I'm working through exercise 3.16 in Revuz and Yor. Assume $Y$ is a continuous UI martingale and $1\leq p<\infty$. Then these are equivalent
$\exists C\ \forall T$ stopping time $E[|Y_\infty-Y_T|^p| \mathscr{F}_T] \leq C^p$
$\exists C\ \forall T$ stopping time $E[|Y_\infty - Y_T|^p] \leq C^p P[T<\infty]$
$\exists C\ \forall T$ stopping time $\exists \alpha_T \in L^p(\mathscr{F}_T)$ with $E[|Y_\infty - \alpha_T|^p|\mathscr{F}_T] < C^p$
I've shown 1 and 2 are equivalent. As for 3, the book doesn't mention, but I think we need $Y_0 = 0$, so that 1,2 imply $Y_\infty \in L^p$. (Otherwise take $Y$ to be a constant martingale with $Y_0 \notin L^1$, then it satisfies 1,2 but not 3.) So let's just assume $Y_0 = 0$. The implication 1 implies 3 is trivial by taking $\alpha_T := Y_T$ (since we know $Y_T \in L^p$). However, I'm stuck on the reverse implication. I want to say that $\alpha_T$ has to be close to $Y_T$, but I don't see how to force it.

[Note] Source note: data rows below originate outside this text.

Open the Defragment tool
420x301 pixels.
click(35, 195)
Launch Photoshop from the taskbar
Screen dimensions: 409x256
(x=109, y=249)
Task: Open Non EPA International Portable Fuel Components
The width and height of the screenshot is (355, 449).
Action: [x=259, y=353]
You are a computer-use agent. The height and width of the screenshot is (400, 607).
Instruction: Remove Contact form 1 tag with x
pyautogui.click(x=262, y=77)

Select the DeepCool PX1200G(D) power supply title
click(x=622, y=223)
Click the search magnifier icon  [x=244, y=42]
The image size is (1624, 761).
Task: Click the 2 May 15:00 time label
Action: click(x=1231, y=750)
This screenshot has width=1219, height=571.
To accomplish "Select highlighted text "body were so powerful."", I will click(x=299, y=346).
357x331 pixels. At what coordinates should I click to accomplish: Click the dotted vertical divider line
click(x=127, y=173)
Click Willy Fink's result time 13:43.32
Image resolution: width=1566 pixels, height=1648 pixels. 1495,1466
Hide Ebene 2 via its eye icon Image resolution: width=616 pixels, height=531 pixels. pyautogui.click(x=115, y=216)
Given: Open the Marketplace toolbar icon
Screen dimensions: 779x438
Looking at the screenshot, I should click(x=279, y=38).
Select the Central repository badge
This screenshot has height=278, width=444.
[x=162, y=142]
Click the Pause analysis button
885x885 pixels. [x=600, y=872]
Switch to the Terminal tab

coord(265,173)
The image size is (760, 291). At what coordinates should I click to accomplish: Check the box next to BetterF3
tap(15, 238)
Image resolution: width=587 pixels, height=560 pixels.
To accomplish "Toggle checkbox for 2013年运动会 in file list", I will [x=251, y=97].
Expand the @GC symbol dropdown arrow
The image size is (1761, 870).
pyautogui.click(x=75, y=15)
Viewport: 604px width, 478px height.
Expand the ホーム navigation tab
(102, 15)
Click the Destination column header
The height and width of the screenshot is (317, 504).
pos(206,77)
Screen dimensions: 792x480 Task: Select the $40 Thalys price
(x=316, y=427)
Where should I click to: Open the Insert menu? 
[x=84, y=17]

I figured it out. $|Y_T - \alpha_T|^p = |E[Y_\infty - \alpha_T|\mathscr{F}_T]|^p \leq E[|Y_\infty-\alpha_T|^p | \mathscr{F}_T] < C^p$. Thus $E[|Y_\infty-Y_T|^p|\mathscr{F}_T] \lesssim E[|Y_\infty - \alpha_T|^p|\mathscr{F}_T] + E[|\alpha_T-Y_T|^p|\mathscr{F}_T] \leq C^p + C^p$.